» Excerpt to read

Illinois State Assistant Professor Wolfgang Stein will present “The Beauty and the Beast(s): Ubiquitous Modulation and Misbehaving Neurons” as part of the School of Biological Sciences Seminar Series.
When: 4 p.m. Thursday, October 23
Where: 210 Moulton Hall
Here is an abstract of his presentation:
Neuromodulation underlies the flexibility of neural circuit operation and behavior by reconfiguring neural circuits, often massively altering their output. Because neuromodulators can simultaneously target multiple physiological mechanisms in many neurons within a connected network, our understanding of their function on networks has progressed furthest in small systems such as invertebrate central pattern generator networks. These networks exhibit spontaneous rhythmic activity that drives behaviors such as chewing, breathing, and locomotion. Their known circuitry has allowed the systematic exploration of how neuromodulatory substances and the neurons that release them can influence circuit function, modify sensorimotor processing and counterbalance environmental challenges. Our goal is to determine the role of neuromodulators in regulating neuronal activity and information encoding, and to examine the mechanisms underlying neuromodulator actions. We are interested in both the function of neuromodulator release in the selection of adequate motor patterns and the behaviors and their consequences for stability and robustness of neuronal activity. Using the stomatogastric nervous system of the crab as a model, we employ intra- and extra-cellular neural recordings, cell-specific optical imaging, immunocytochemistry, and computational modeling to address these issues.

[Dataset items]
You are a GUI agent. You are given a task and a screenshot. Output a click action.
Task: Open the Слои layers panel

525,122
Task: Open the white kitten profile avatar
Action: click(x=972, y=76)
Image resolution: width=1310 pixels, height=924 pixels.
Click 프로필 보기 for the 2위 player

* * *

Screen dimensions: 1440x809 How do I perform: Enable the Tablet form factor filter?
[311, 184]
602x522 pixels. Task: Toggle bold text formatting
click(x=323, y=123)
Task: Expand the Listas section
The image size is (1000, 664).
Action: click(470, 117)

* * *

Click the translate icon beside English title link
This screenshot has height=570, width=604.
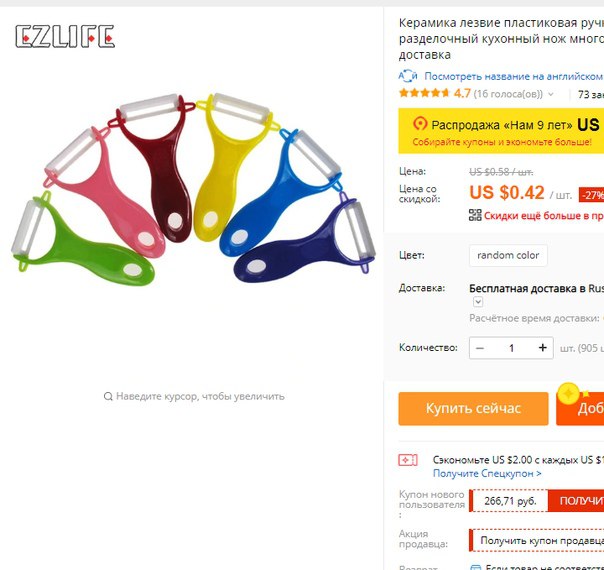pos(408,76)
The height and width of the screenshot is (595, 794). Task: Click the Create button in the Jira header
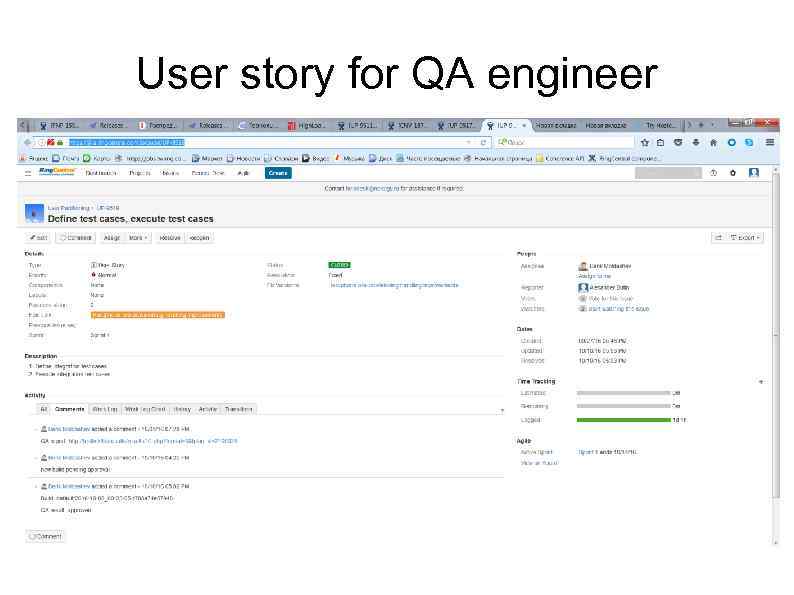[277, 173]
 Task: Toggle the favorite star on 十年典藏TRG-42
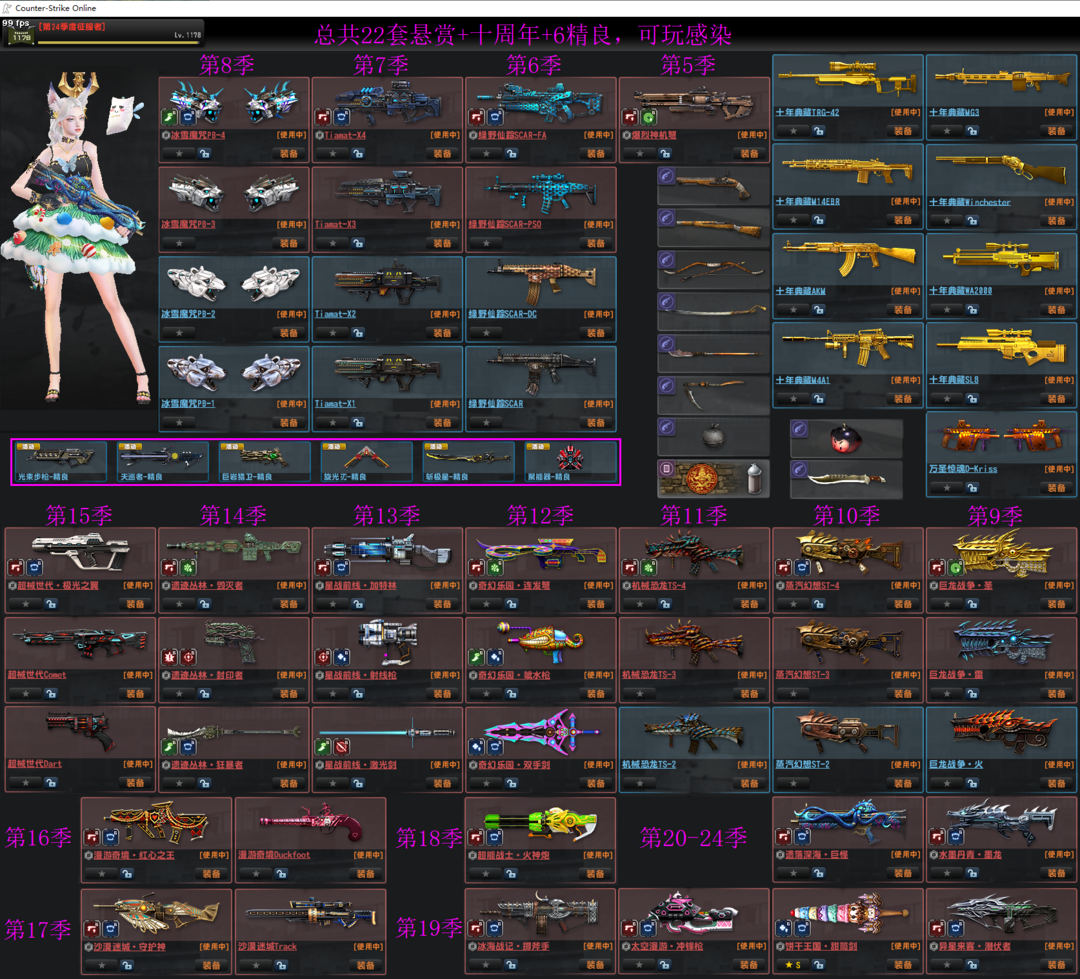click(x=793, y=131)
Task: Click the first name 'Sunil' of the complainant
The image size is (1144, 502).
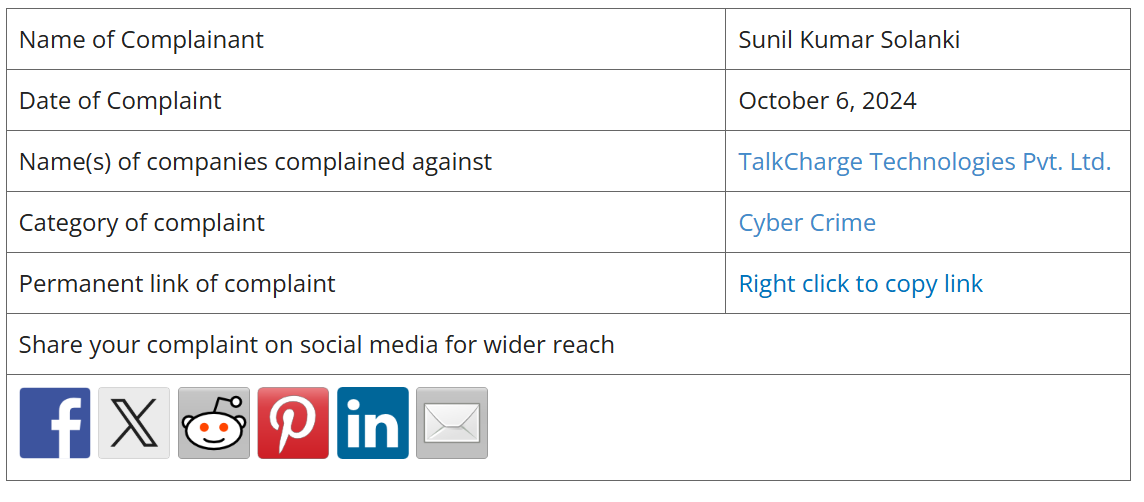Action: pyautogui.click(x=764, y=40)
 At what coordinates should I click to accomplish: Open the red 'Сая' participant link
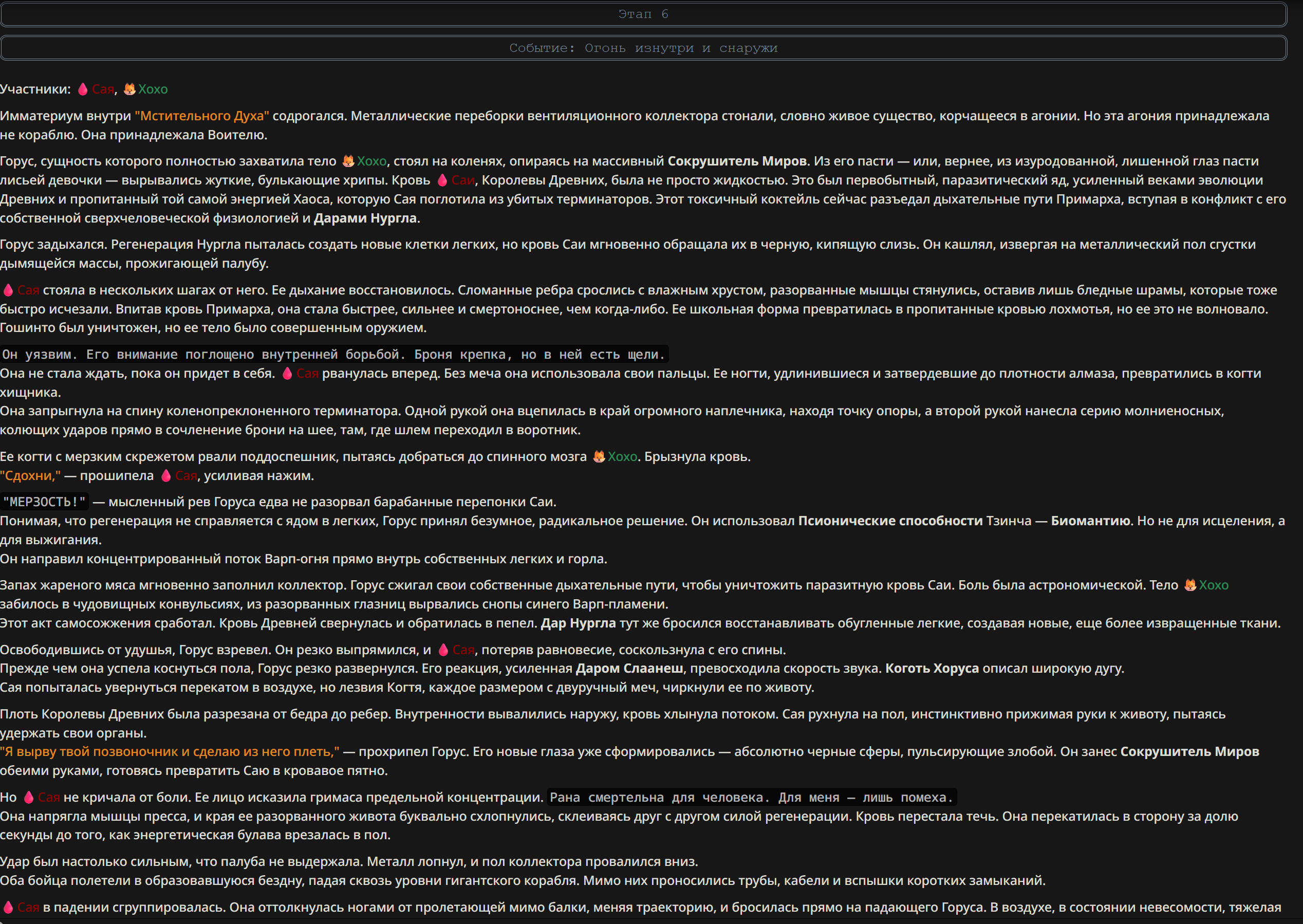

» Task list
[1] Answer these questions from the seminar announcement:
(a) In what room and building is the presentation held?
(b) What behaviors does the spontaneous rhythmic activity of invertebrate central pattern generator networks drive?
(c) What nervous system serves as the model for the research?
[2] Reproduce everything in the seminar announcement from "Illinois State Assistant" down to "Sciences Seminar Series.", word for word.
The items come from a separate source.

» Answers for each item
[1]
(a) 210 Moulton Hall
(b) Chewing, breathing, and locomotion
(c) The stomatogastric nervous system of the crab

[2]
Illinois State Assistant Professor Wolfgang Stein will present “The Beauty and the Beast(s): Ubiquitous Modulation and Misbehaving Neurons” as part of the School of Biological Sciences Seminar Series.